Embracing Disability in Teaching Religion Print

Guest Editor: Kerry Wynn, Southeast Missouri State University
Editor: Tazim R. Kassam, Syracuse University

Tazim R. Kassam, Spotlight on Teaching Editor

According to the 2003 U.S. Census, one in seven persons in the U.S. has a disability, a figure that translates to some 37.5 million people, many of whom have severe disabilities. Fifty-three percent of them, or 19.9 million, are between the ages of 21 and 64.1 As educators, it is essential to be aware of various forms of discrimination as they pertain to equal access and opportunity for diverse groups, especially those groups that have been historically marginalized; and to understand, practically speaking, how laws that safeguard equal access and opportunity, such as the Americans with Disabilities Act of 1990 and Section 504 of the Rehabilitation Act of 1973, apply to teachers in the classroom. The global need to uphold equitable standards of access for people with disabilities was affirmed by the U.N. in 1993 when it adopted The Standard Rules on the Equalization of Opportunities for Persons with Disabilities.

This issue of Spotlight is devoted to highlighting the concerns and rights of people with disabilities, many of whom are our students, fellow colleagues, and staff, and to offering pragmatic ways of ensuring that educational practices and pedagogies are nondiscriminatory and inclusive.

The AAR Task Force on Religion and Disabilities was established in 2002 to make recommendations to the Board on how to address the needs of Academy members with disabilities. In order to better ascertain these needs, the Task Force conducted a survey of the AAR membership, wherein respondents with disabilities expressed their various concerns, including the practical challenges posed by the size of the Annual Meeting, the distance between sessions and conference hotels, and the accessibility of presentations made during the AAR sessions. In addition to taking up the question of how best to provide suitable accommodations for its members with disabilities, the Task Force also drew attention to the importance of (a) providing faculty with useful information and practical guidelines on teaching students with learning disabilities; and (b) recognizing religion and disability studies as a subdiscipline within religious studies that deserves to be treated as a distinct and legitimate area of academic inquiry. An important outcome of the Task Force’s efforts is the guidelines on accessibility provided on the AAR Web site, which include tips on how to give presentations, design Web pages, and provide facilities and instructional materials that are disability friendly.2

Some practical issues discussed in the following articles include: What are faculty’s legal obligations and what on-campus services are available to assist them in responding optimally to their students with disabilities? What challenges do faculty who are themselves hearing impaired or who have a chronic illness face when teaching or leading classroom discussions? What are the challenges of conveying subject matter saturated with sense-dependent metaphors or visual imagery (iconography, ritual, music) to visually or hearing-impaired students?
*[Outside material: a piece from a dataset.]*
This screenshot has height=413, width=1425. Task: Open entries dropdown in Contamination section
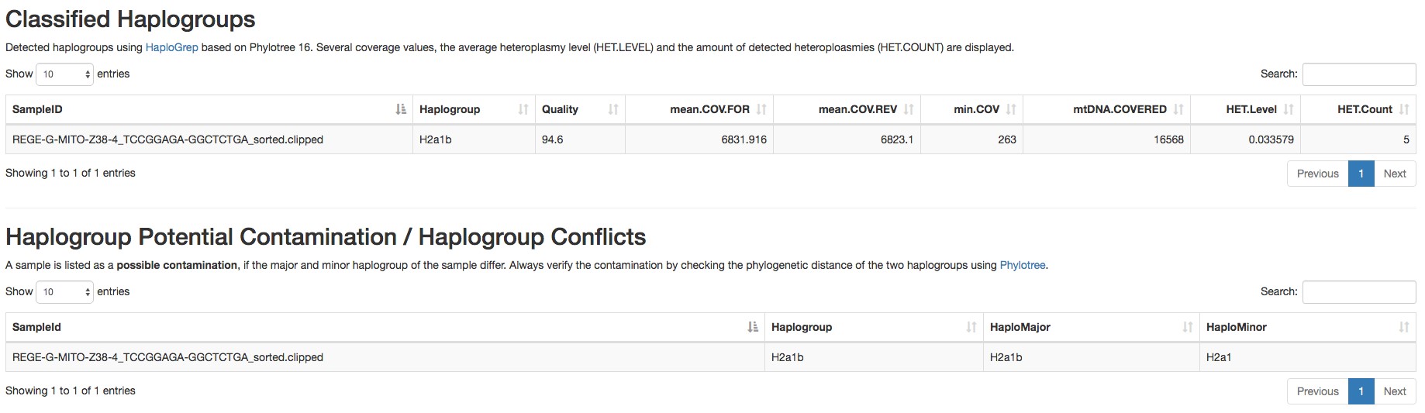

Are students who have a visual impairment automatically discouraged from pursuing advanced study that would require them to learn Hebrew, Latin, or Arabic? What classroom and career-related practices inadvertently favor the able-bodied?

Intimately linked to the pragmatic questions of properly accommodating persons with disabilities is the task of critiquing cultural and religiously mediated constructions of disability that underlie the manifold exclusions of social, educational, and institutional practice. Prototypical notions of the ideal and/or normative body, and stigmas of abnormality and deficiency attached to bodies that deviate from these norms, are explored in this issue. The myriad biases and judgments embedded in common phrases that rely on metaphors of disability, such as “fell on deaf ears,” “has a blind spot,” or “is morally crippled,” betray the extent to which negative valences permeate attitudes towards disability. Religious and theological texts are deeply implicated in inscribing on bodies that are infirm, ill, weak, and physically impaired meanings that signify ignorance, evil, sin, moral deficiency, and lack of faith, and consequently evoke a mixture of condemnation, pity, and contempt. Scholars are thus invited to consider the multiple ways that the identification of the holy with beauty, perfection, and the good in religious art and imagination casts into exile bodies that are deemed disabled and defective.

For calling the attention of our readership to disability studies, both in terms of teaching pedagogy and as a legitimate subdiscipline, thanks are due to the guest editor of this issue, Kerry Wynn, who chairs the Task Force on Religion and Disability, as well as to the members of the Task Force and the individual contributors.

Endnotes

1 Thanks to William Erickson, MS, Research Specialist at Cornell University’s Employment and Disability Institute for providing this information. See www.disabilitystatistics.org and www.edi.cornell.edu.

2 See www.aarweb.org/About_AAR/Accessibility.